汚染水流出事態が手の施しようもなく悪化している。タンク周辺の4カ所でまた高い放射線量が検出された。先月300トンの汚染水漏れが確認されたタンクとは違うところだ。タンク下段の1カ所では1時間当たり1800ミリシーベルトの放射線量が測定された。4時間露出すれば死亡するほどの量だ。タンク付近の井戸の地下水を検査した結果、6カ月前に比べてトリチウム(三重水素)の濃度が最高15倍まで増えたことも明らかになった。

放射能に汚染された地下水の海洋流出を防ぐために設置した遮断壁が無用のものとなり、一日300トンの低濃度汚染水が太平洋に流れているが、東京電力は対応できていない。

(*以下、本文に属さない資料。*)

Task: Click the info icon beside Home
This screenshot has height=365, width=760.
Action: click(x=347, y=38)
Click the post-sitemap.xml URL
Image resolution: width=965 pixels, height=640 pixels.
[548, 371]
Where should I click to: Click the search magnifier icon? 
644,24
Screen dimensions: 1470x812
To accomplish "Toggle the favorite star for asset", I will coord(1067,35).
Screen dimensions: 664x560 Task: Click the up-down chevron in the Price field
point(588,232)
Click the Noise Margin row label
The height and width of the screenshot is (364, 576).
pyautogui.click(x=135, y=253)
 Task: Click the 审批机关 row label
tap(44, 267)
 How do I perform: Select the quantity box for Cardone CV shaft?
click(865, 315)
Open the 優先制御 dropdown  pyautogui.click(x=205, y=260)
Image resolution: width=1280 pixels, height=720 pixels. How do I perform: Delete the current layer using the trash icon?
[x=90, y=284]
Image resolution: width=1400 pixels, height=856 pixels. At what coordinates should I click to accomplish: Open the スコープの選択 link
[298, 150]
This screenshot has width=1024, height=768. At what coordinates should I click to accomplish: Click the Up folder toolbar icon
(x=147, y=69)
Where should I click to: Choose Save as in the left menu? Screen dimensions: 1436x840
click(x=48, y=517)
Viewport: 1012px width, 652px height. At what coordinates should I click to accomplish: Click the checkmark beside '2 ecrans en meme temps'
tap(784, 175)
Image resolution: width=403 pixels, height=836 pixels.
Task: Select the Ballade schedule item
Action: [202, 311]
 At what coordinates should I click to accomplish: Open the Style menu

タンクの問題はさらに深刻だ。冷却水として使われた高濃度汚染水を保管するため原発周辺に約1000基のタンクを設置したが、うち一部で汚染水の流出が確認され、波紋が広がっている。


汚染水流出は日本だけの問題ではない。世界の海洋環境と生態系に悪影響を及ぼす重大な問題だ。今は期限内に汚染水問題を解決できなければ五輪招致を自主的に放棄するという覚悟を示すタイミングであり、五輪招致にこだわる時期ではない。安倍政権は汚染水流出問題を国家的な非常事態と認識し、対策の準備に全力を傾けるべきだ。